In other words, think of all possible causes that might corrupt your results: background tasks running on computers, software bugs, data corruption, etc

Presentation tips

General tips to prepare slides for a presentation:

Prepare a slide-by-slide outline of the presentation before doing the slides.
Prepare 1 slide per minute, including title and transition slides.
Use citations whenever relevant. In format [author et al, year], not [1]. Don't show a slide containing a list of references, this is useless.
Add figures wherever you can, they are usually way clearer than text.
Make sure that all figures have a caption.
Bullet points shouldn't span multiple lines.
Don't use more than 2 levels of bullet points.
Don't use more than 3 level-1 bullet points per slide.
Don't use more than 3 level-2 bullet points per level-1 bullet point.
Start every bullet point with a capital.
Make sure your slides have numbers.
On your first slide, add date, affiliation, logo, venue, etc
If you are presenting a paper (reading club) add title, authors, year, and publication venue of the paper on the first slide.

General tips to prepare a poster for a presentation:

Free printing service for all faculty, staff, and students in the Gina Cody School of Engineering and Computer Science.
Verify the conference instructions for poster size.

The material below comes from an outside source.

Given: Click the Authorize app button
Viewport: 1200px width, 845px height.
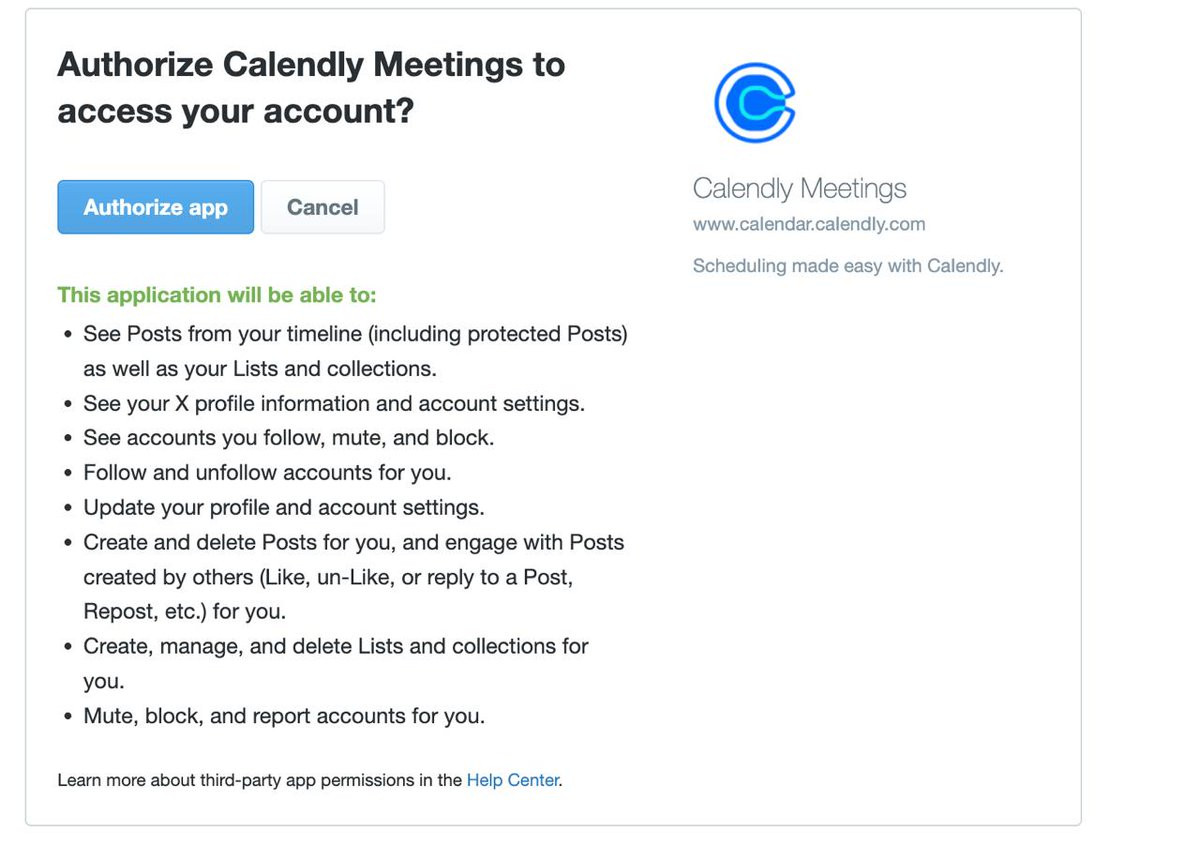Looking at the screenshot, I should (155, 207).
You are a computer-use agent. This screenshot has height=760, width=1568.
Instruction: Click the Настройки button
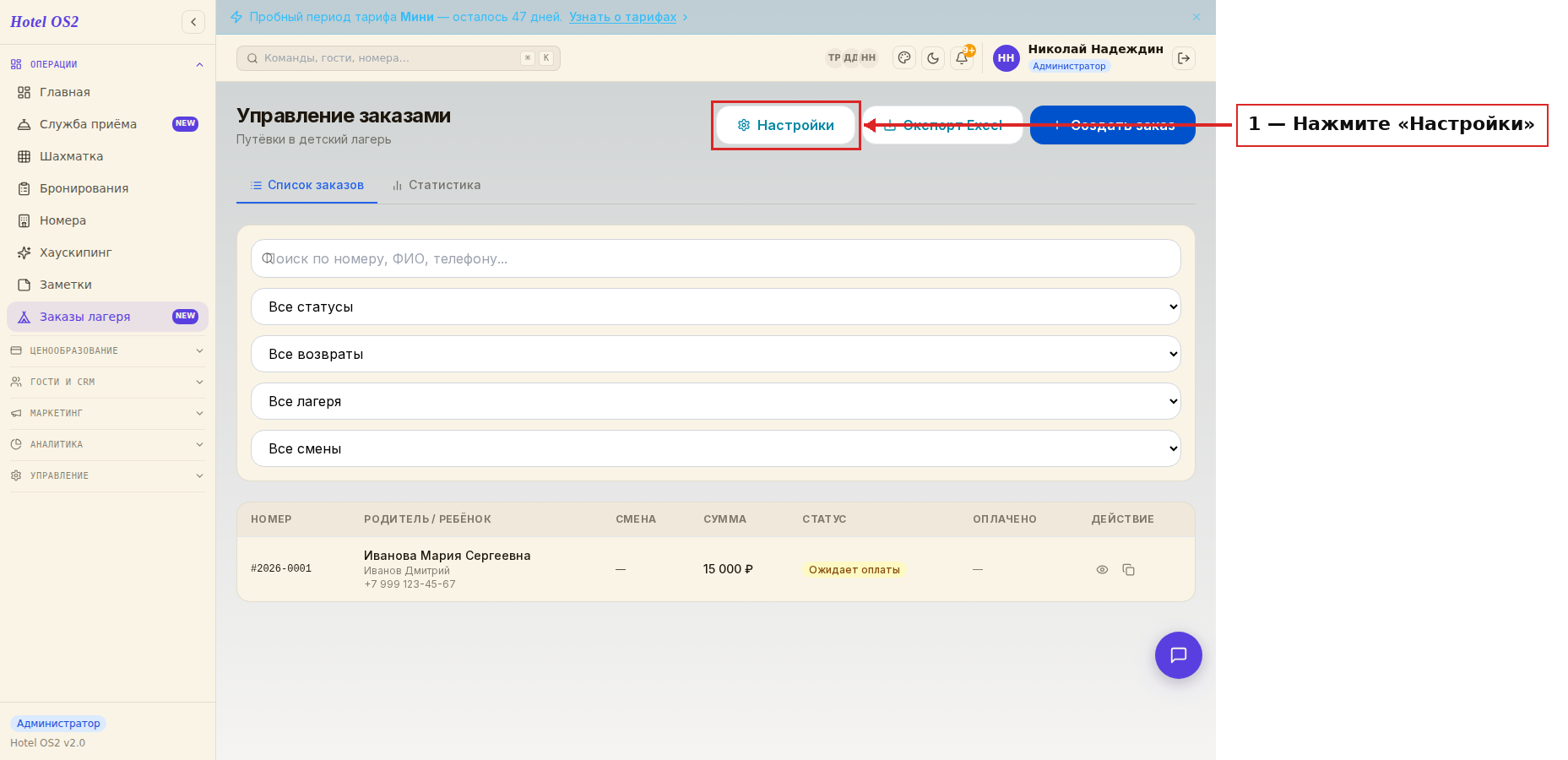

If not mentioned, the most common poster size is 48"x36" (lxh).
Keep it simple and easy to read; i.e. stick to bullet point.
Include authors under the title

Lab culture

Core values

The lab is committed to the following values:

High quality is preferable to high quantity.
Technical quality is a requirement to scientific quality.
Openness leads to better content.

The target lab culture is to promote frequent informal interactions, personal freedom, academic integrity, gender equality, cultural diversity and ... having fun doing research!

Communication and interactions

Never hesitate to ask a question to anyone.
Register to Slack (in the future me might use Mattermost instead).
Share information with others in the lab. It includes ideas, code snippets, technical tips, etc Your co-workers are not your competitors, you are on the same side.
Communicate regularly with Tristan. On Slack, by email or by requesting a meeting whenever required. Don't let any issue block your work or bother you for too long without talking about it.
Attend hackathons, in particular those organized by BrainHack in Montreal. Use hackathons to demonstrate your project, collect feedback on it, and stay up-to-date on technology.

Code of conduct

This section is largely copied from Whitaker's lab Code of Conduct.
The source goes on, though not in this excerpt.